Medal of Honor

Original release date: November 11th, 1999

Release date on PSN: June 2nd, 2009

Price : 5.99

Story

Medal of Honor is a truly legendary game, and the story that goes along with it is legendary as well. This one started the craze of WW2 shooters and I can tell why, it’s engaging and there are always a place to go and nazis to shoot along the way. The real propaganda videos spliced between missions are great to watch as well, you get a little bit of history with your gaming expercience and it’s a refreshing change to most shooters.

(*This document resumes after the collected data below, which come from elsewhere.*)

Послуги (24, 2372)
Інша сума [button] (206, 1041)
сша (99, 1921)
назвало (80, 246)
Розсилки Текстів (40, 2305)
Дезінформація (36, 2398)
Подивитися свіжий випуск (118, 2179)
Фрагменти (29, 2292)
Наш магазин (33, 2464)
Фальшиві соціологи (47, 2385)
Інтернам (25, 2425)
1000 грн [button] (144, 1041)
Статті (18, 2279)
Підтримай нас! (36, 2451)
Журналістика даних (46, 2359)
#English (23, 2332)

You play as nameless agent X, an American service agent who’s particularly good at killing Germans, so you get these special missions helping out the French resistance, taking out German artillery, etc. etc. It’s light on the story but the gameplay makes up for it.

Gameplay

This is ace shooter glory, the controls are great, and within a few levels I could headshot every enemy that made it across my path, even on the psp (the psp’s controls are much superior in this regard seeing as you can change them to your liking, on the PS3 the controls are clunky at best and unplayable at worst, coming from my roomate who plays shooters almost exclusively).

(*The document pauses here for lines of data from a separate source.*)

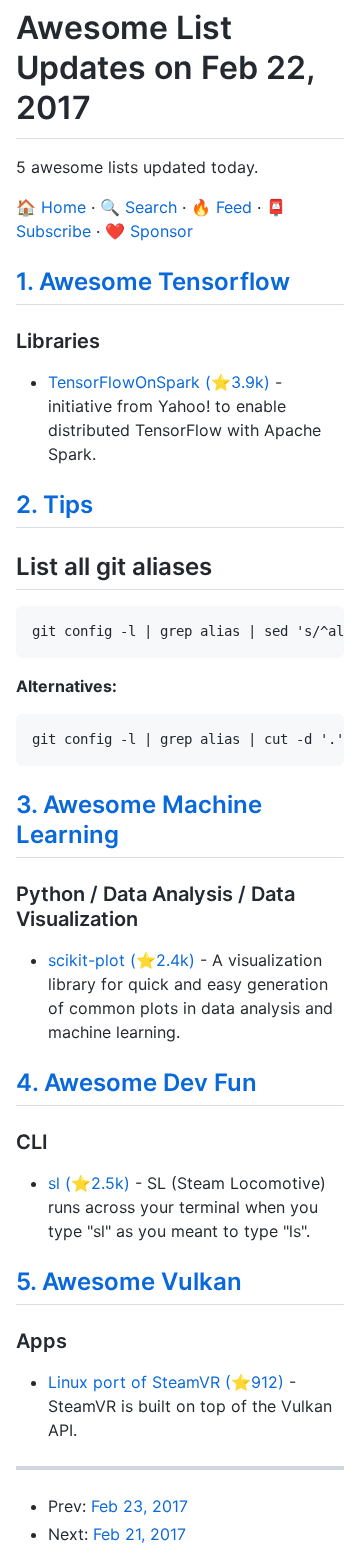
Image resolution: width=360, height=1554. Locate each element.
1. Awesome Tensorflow (153, 281)
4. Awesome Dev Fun (136, 1082)
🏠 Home (51, 207)
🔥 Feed (221, 207)
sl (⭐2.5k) (89, 1183)
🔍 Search (138, 207)
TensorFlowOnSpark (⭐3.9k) (159, 382)
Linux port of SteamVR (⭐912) (166, 1382)
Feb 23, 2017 (139, 1506)
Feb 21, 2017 (139, 1534)
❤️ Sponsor (149, 231)
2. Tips (54, 504)
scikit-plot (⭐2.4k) (121, 960)
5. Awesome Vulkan (129, 1281)
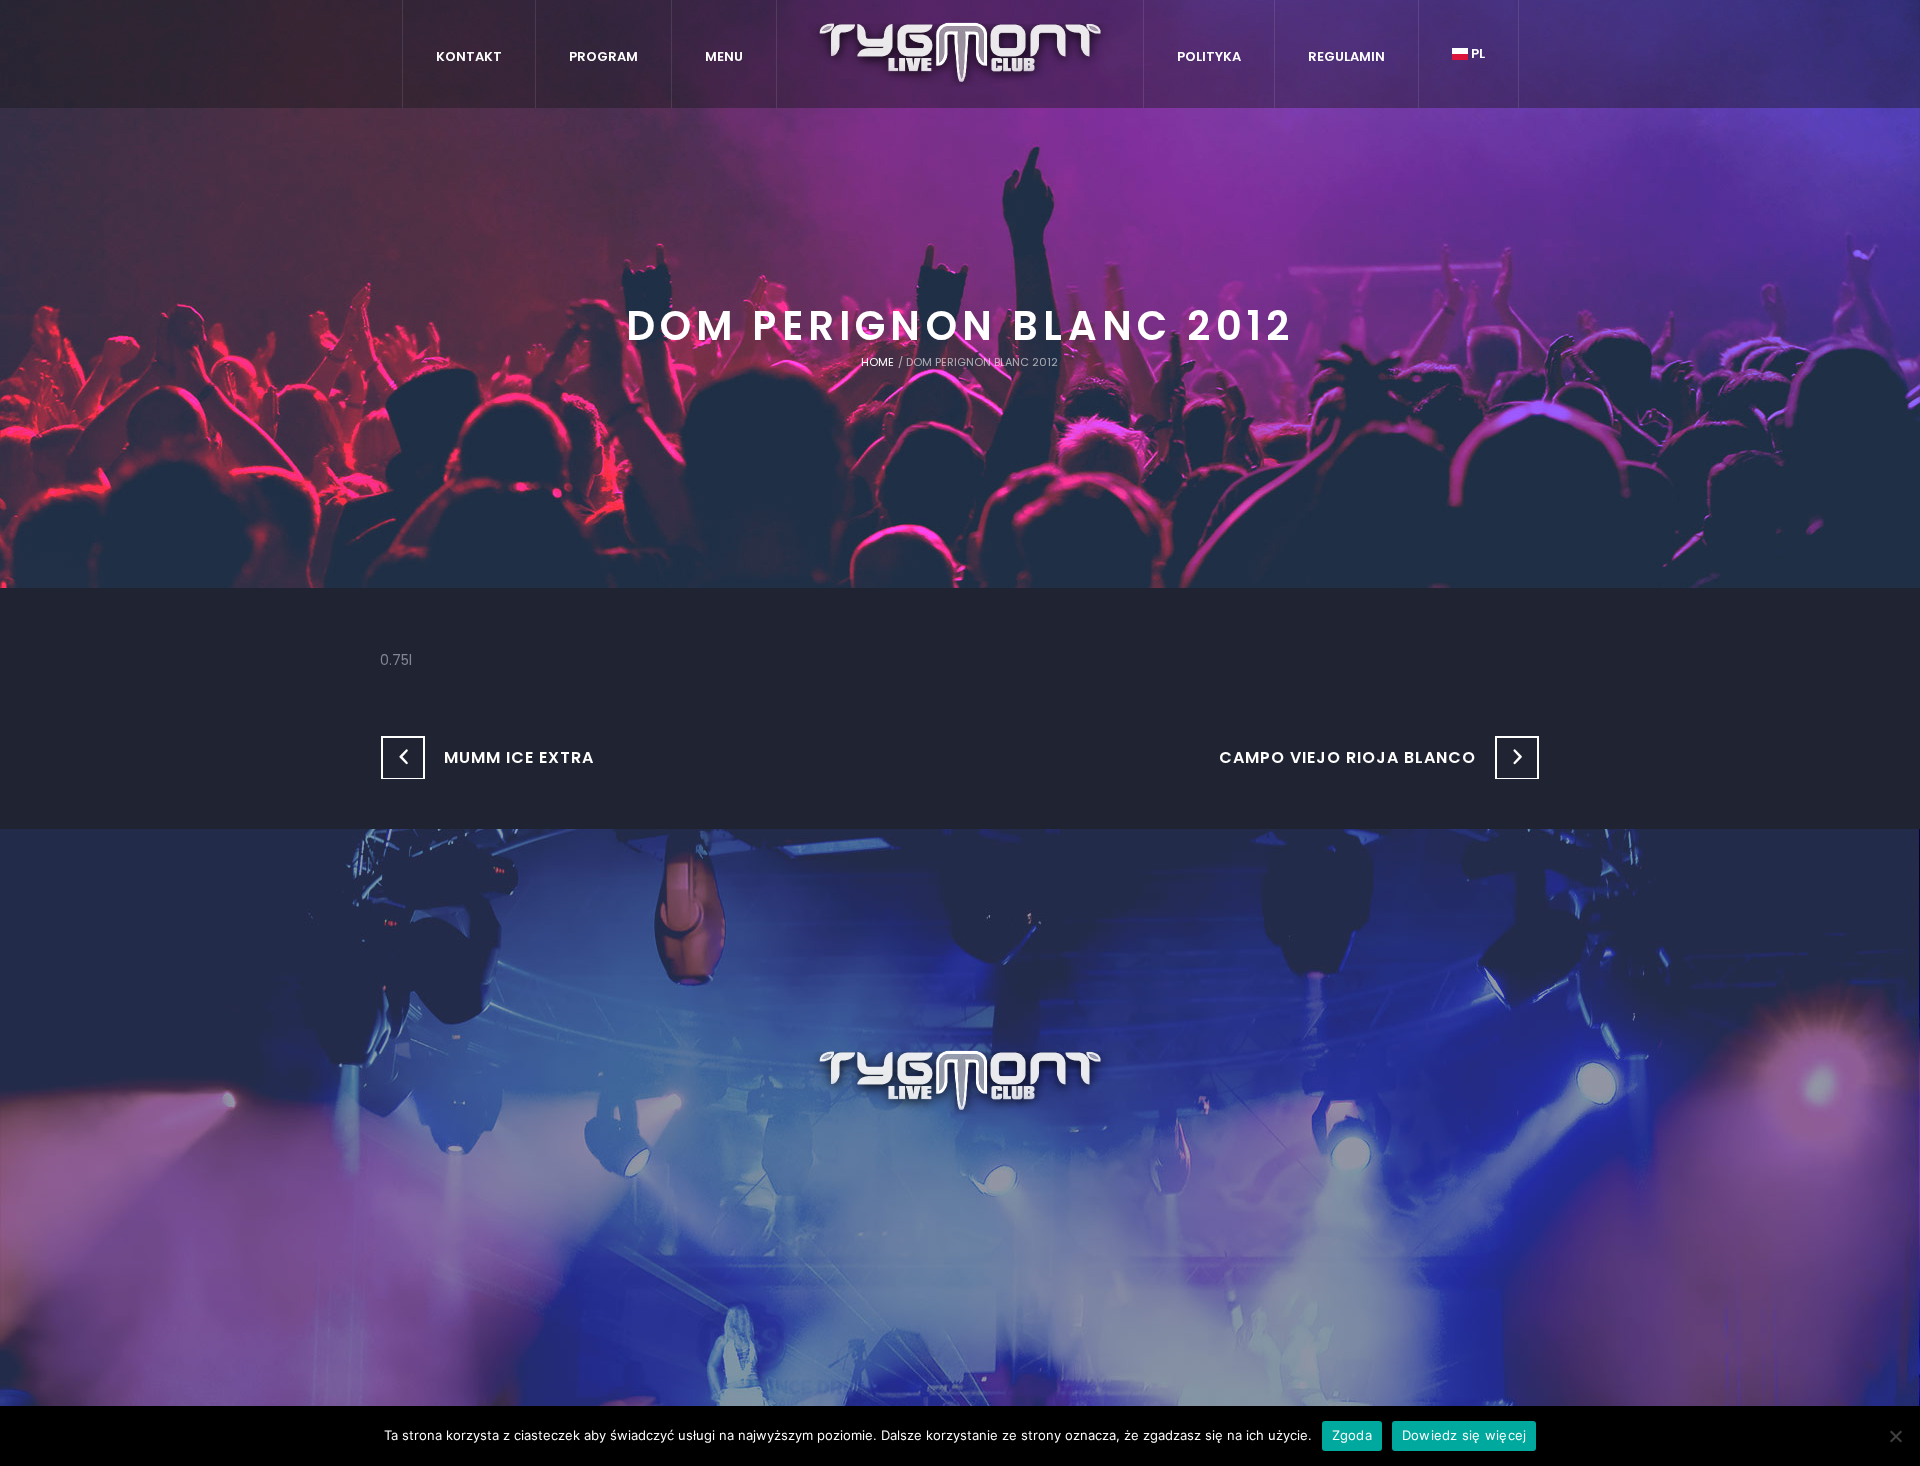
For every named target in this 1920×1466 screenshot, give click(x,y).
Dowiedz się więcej (1464, 1435)
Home (877, 362)
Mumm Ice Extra (519, 757)
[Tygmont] (960, 1082)
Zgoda (1352, 1435)
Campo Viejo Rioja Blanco (1347, 757)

There are a mulitude of weapons to choose from, grenades, rifles, machine guns, pistols, all seemingly authentic, they sound great and seeing the hand snap back after every shot makes it all the better. Probably the only well playing (gameplay wise) first person shooter I’ve played on the PSP (best third person shooters are the PSP Syphon Filter games). The gameplay in this game is truly great.

Graphics

Once again, on the PSP this game is a looker, there are a few things that look horrible, like the attack dogs, but the animations on enemies if you shoot them are really authentic (looks like they even used motion capture on them) they limp if you shoot their legs, slump if you shoot them in the head, first rate animations all around. The level design is great too, it takes a little bit of exploration to find your way, but not too much, and you always get rewarded for straying off the beaten path.

Music and voice acting once again are top notch, the music was composed by Micheal Giancchino, who’s work you’ve now heard in major movies, like the lastest Star Trek, Mission Impossible 3, and TV shows like Lost. The music is one of the best game soundtracks I’ve ever heard, great orchestral crashes keep the action exciting, sometimes sound effects blended into the music think there’s a baddie walking around the corner when there isn’t, but that’s forgivable with such stirring music.

How it holds up today

Medal of Honor has great graphics, gameplay, music and story, how could this game receive anything but praise? I’ll tell you how — Glitches!  Truly unforgivable ones. I’m guessing this has something to do with the code PSN received from Dreamworks studios, but the most interesting thing happens when you succeed in a level. The music starts to glitch, stripping that pleasure away from your ears, then somewhere coming up in the level if you’re lucky, the game will hang, or there will be an invisible wall stopping your progress. That is what happens after you complete a level. If you die during the mission, the same glitch will follow you. I downloaded the game more than once from PSN, but the same problem followed me. I couldn’t even bring myself to complete the game, because to fix this glitch you have to restart the game, load up your save, then load your way back into the level. I’m really dissappointed by this, as it’s such a legendary and famous franchise, it’s sad that this problem creeps up. I probably would have put it up at the 9.0+ scale had this glitch not shown up.

3.5/10

A great, quality game, marred by a horrible glitch that kidnaps all the fun.